Thanks @atalavera for the additional info!

@olibclarke in your case the error is indeed cufftAllocFailed meaning that it was GPU memory allocation that failed (and therefore the PAGELOCK workaround would not have any effect). I wouldn’t say there is any evidence of a hardware issue yet (usually this would show as the GPU missing from nvidia-smi output). You’ve probably checked but any chance something else was running on the GPU at the same time?

Hi all,
I encountered similar “out of memory” errors in both the motion correction step and 2D classification step. My system has 64 CPU cores (with 252GB RAM) and 4 RTX3090 (24GB). For the motion correction step, I was able to rescue the movies in the incomplete blob (~5% of all movies) by setting another run. For the 2D classification step, I am still not able to solve the problem. The error did not show up if the dataset is small. I made GPU0 invisible, and tested 1,2 or 3 GPUs with the same error. Please share if you have some success. Thanks.

Here is the error message.
[CPU: 6.89 GB] Traceback (most recent call last):
File “/home/cryosparc_user/cryosparc3.3/cryosparc_worker/cryosparc_compute/jobs/runcommon.py”, line 1811, in run_with_except_hook
run_old(*args, **kw)
File “cryosparc_worker/cryosparc_compute/engine/cuda_core.py”, line 131, in cryosparc_compute.engine.cuda_core.GPUThread.run
File “cryosparc_worker/cryosparc_compute/engine/cuda_core.py”, line 132, in cryosparc_compute.engine.cuda_core.GPUThread.run
File “cryosparc_worker/cryosparc_compute/engine/engine.py”, line 1090, in cryosparc_compute.engine.engine.process.work
File “cryosparc_worker/cryosparc_compute/engine/engine.py”, line 306, in cryosparc_compute.engine.engine.EngineThread.compute_resid_pow
File “cryosparc_worker/cryosparc_compute/engine/cuda_core.py”, line 333, in cryosparc_compute.engine.cuda_core.EngineBaseThread.ensure_allocated
pycuda._driver.MemoryError: cuMemHostAlloc failed: out of memory

Hi @olibclarke and @apunjani, i am wondering if this issue is solved? I have similar issues. Centos OS and 3090 card (running 4 classes hetero refine job, box size 384). NU-refine usually is fine, but hetero refine gives error message.
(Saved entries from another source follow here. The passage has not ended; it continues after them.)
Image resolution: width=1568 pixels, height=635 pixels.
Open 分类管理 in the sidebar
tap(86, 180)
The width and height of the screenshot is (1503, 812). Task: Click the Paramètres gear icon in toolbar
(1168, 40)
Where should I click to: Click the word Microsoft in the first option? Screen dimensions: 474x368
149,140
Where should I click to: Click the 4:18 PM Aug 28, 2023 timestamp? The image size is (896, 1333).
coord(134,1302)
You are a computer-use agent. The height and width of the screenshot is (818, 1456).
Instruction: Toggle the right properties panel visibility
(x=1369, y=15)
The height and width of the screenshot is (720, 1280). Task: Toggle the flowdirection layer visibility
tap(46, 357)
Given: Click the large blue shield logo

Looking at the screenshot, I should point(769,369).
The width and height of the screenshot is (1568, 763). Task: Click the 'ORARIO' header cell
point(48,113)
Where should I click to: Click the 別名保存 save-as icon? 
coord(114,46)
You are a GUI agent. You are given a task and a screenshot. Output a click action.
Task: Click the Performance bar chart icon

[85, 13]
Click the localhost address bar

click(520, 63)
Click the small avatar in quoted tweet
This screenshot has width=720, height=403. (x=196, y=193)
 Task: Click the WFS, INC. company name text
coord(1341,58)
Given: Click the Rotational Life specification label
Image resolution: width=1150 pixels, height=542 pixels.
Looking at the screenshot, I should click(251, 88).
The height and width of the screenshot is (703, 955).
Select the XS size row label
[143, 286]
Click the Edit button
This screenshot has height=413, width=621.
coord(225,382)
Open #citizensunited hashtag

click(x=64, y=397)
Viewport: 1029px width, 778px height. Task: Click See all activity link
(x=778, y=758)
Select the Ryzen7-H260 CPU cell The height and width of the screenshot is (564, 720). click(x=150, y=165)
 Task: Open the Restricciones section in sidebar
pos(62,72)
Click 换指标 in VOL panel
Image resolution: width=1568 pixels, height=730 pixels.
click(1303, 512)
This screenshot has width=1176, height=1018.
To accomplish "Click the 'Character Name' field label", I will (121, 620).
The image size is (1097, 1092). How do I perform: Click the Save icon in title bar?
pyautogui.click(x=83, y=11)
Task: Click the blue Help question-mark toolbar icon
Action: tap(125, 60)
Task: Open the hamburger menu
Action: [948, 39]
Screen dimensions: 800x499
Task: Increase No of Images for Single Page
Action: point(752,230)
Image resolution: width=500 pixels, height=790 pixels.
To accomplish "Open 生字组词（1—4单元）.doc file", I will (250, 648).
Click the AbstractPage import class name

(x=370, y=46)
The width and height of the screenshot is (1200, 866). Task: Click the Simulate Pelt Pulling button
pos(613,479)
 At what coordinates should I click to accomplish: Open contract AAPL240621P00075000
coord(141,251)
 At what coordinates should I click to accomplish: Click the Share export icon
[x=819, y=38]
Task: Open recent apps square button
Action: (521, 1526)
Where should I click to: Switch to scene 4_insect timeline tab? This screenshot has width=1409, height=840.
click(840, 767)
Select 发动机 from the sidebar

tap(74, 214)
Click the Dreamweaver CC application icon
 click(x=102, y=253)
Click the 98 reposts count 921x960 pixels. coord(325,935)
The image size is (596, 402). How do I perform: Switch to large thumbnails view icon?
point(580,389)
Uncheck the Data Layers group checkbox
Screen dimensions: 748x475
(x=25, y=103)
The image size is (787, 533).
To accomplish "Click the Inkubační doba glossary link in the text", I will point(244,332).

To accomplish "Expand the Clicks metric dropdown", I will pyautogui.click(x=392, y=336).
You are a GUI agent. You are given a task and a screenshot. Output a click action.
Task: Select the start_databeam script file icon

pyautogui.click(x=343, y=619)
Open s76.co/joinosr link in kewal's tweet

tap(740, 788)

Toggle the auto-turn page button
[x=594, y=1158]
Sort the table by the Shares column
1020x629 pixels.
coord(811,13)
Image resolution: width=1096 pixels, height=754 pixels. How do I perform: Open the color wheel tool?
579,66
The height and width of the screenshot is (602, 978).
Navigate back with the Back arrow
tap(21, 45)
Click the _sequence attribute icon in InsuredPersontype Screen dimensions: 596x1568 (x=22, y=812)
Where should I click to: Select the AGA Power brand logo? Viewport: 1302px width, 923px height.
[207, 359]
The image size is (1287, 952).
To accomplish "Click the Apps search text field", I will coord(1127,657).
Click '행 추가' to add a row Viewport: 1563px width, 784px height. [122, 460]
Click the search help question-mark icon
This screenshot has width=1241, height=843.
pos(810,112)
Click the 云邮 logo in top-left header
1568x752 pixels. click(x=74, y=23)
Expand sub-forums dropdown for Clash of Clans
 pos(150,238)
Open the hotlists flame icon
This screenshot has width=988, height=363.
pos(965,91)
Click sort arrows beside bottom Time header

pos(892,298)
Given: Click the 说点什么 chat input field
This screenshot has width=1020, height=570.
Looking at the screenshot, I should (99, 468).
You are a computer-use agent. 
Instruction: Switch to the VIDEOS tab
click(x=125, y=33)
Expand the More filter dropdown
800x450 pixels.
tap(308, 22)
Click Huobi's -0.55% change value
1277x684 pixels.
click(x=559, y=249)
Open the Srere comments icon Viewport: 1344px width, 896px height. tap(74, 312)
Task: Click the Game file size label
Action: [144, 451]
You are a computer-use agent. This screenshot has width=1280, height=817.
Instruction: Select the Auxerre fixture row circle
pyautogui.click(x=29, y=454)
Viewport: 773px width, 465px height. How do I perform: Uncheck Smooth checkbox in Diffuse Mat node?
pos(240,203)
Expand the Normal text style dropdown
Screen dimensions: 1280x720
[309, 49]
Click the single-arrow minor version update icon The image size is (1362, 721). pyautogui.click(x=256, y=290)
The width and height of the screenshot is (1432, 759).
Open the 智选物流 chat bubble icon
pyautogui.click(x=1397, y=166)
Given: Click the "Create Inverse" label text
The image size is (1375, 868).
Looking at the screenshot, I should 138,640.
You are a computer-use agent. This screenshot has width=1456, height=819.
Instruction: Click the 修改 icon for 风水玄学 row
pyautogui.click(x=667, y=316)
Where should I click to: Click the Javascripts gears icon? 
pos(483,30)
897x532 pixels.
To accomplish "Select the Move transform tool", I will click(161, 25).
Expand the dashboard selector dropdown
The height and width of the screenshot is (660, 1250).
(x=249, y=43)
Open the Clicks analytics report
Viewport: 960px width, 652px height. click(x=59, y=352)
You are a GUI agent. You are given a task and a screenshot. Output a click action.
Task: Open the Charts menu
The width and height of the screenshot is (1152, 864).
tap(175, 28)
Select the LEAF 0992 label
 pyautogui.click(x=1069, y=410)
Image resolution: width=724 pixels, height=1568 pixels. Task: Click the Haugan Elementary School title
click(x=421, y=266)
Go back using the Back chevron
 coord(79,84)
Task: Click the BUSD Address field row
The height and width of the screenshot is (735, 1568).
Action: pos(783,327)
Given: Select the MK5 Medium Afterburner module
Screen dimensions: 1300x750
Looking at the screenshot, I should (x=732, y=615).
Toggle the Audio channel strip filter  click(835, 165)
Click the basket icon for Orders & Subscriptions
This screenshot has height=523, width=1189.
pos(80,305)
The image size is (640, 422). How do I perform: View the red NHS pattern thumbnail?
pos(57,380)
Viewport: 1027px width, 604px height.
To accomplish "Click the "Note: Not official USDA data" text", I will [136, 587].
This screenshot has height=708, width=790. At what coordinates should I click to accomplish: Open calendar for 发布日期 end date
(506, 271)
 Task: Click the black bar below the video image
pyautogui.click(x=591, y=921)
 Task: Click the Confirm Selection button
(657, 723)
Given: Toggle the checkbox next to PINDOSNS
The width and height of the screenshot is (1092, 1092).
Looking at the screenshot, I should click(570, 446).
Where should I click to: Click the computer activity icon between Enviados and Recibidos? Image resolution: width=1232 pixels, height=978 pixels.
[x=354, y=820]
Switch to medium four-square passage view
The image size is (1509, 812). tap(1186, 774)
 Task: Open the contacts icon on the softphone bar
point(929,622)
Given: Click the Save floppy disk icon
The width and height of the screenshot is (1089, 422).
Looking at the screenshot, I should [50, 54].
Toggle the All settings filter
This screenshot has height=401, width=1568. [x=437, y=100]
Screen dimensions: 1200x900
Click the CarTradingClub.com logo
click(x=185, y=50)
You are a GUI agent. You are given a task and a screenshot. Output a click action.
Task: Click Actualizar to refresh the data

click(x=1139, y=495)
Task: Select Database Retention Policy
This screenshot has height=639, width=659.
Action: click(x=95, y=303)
[CPU: 3.92 GB] Traceback (most recent call last):
File “/spshared/apps/cryosparc/cryosparc_worker/cryosparc_compute/jobs/runcommon.py”, line 1844, in run_with_except_hook
run_old(*args, **kw)
File “cryosparc_worker/cryosparc_compute/engine/cuda_core.py”, line 131, in cryosparc_compute.engine.cuda_core.GPUThread.run
File “cryosparc_worker/cryosparc_compute/engine/cuda_core.py”, line 132, in cryosparc_compute.engine.cuda_core.GPUThread.run
File “cryosparc_worker/cryosparc_compute/engine/engine.py”, line 1090, in cryosparc_compute.engine.engine.process.work
File “cryosparc_worker/cryosparc_compute/engine/engine.py”, line 306, in cryosparc_compute.engine.engine.EngineThread.compute_resid_pow
File “cryosparc_worker/cryosparc_compute/engine/cuda_core.py”, line 353, in cryosparc_compute.engine.cuda_core.EngineBaseThread.ensure_allocated
File “/spshared/apps/cryosparc/cryosparc_worker/deps/anaconda/envs/cryosparc_worker_env/lib/python3.7/site-packages/pycuda/gpuarray.py”, line 210, in init
self.gpudata = self.allocator(self.size * self.dtype.itemsize)
pycuda._driver.MemoryError: cuMemAlloc failed: out of memory

Please can you post the “joblog”
cryosparcm job log <project_uid> <job_uid>
as well as

Were there any GPU tasks other than jobs from that cryoSPARC instance running at the time?